Faster String Matching/Iteration Method?

Question

In the program I'm currently working on, there's one part that's taking a bit long. Basically, I have a list of Strings and one target phrase. As an example, let's say the target phrase is "inventory of finished goods". Now, after filtering out the stop word (of), I want to extract all Strings from the list that contains one of the three words: "inventory", "finished", and "goods". Right now, I implemented the idea as follows:

String[] targetWords; // contains "inventory", "finished", and "goods"
ArrayList<String> extractedStrings = new ArrayList<String>();

for (int i = 0; i < listOfWords.size(); i++) {
    String[] words = listOfWords.get(i).split(" ");
    outerloop:
    for (int j = 0; j < words.length; j++) {
        for (int k = 0; k < targetWords.length; k++) {
            if (words[j].equalsIgnoreCase(targetWords[k])) {
                extractedStrings.add(listOfWords.get(i));
                break outerloop;
            }
        }
    }
}

The list contains over 100k words, and with this it takes rounghly .4 to .8 seconds to complete the task for each target phrase.

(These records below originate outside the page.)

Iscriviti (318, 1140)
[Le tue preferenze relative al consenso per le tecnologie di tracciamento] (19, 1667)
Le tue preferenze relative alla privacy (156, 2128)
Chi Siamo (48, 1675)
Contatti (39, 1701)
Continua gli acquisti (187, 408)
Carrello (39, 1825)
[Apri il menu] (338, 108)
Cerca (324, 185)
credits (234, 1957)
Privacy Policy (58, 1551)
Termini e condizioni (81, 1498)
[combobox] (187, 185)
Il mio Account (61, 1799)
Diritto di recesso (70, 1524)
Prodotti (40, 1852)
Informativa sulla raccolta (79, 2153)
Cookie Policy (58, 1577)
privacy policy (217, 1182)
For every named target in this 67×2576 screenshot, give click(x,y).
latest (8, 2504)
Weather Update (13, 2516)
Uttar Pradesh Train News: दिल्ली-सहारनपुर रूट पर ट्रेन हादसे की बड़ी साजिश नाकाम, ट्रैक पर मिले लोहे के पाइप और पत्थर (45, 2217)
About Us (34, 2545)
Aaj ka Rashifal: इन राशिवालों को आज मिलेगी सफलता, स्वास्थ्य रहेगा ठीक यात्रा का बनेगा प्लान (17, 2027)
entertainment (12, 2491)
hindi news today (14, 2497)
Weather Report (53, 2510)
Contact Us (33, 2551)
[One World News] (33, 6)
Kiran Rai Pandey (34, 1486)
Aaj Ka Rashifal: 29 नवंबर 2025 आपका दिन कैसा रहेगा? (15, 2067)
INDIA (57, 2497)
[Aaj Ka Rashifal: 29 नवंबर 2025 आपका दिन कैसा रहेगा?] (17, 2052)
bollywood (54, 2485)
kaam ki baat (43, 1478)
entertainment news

The things is, I have a lot of these target phrases to process, and the seconds really add up. Thus, I was wondering if anyone knew of a more efficient way to complete this task? Thanks for the help in advance!

This is O(N^3). You can cut it down to O(N^2) by using a HashMap instead of the inner loop. But I'm puzzled by the loop on j. Why isn't your list of words already a list of words? Why do you have to split each item again? — user207421
– user207421, Commented Aug 9, 2013 at 0:43
Sorry, I should of named the variable better - listOfWords actually contains phrases, so I split the phrases to get each individual word in each phrase. — myrocks2
– myrocks2, Commented Aug 9, 2013 at 18:14

MattR · Accepted Answer · 2013-08-09 00:40:41Z

6

Your list of 100k words could be added (once) to a HashSet. Rather than iterating through your list, use wordSet.contains() - a HashSet gives constant-time performance for this, so not affected by the size of the list.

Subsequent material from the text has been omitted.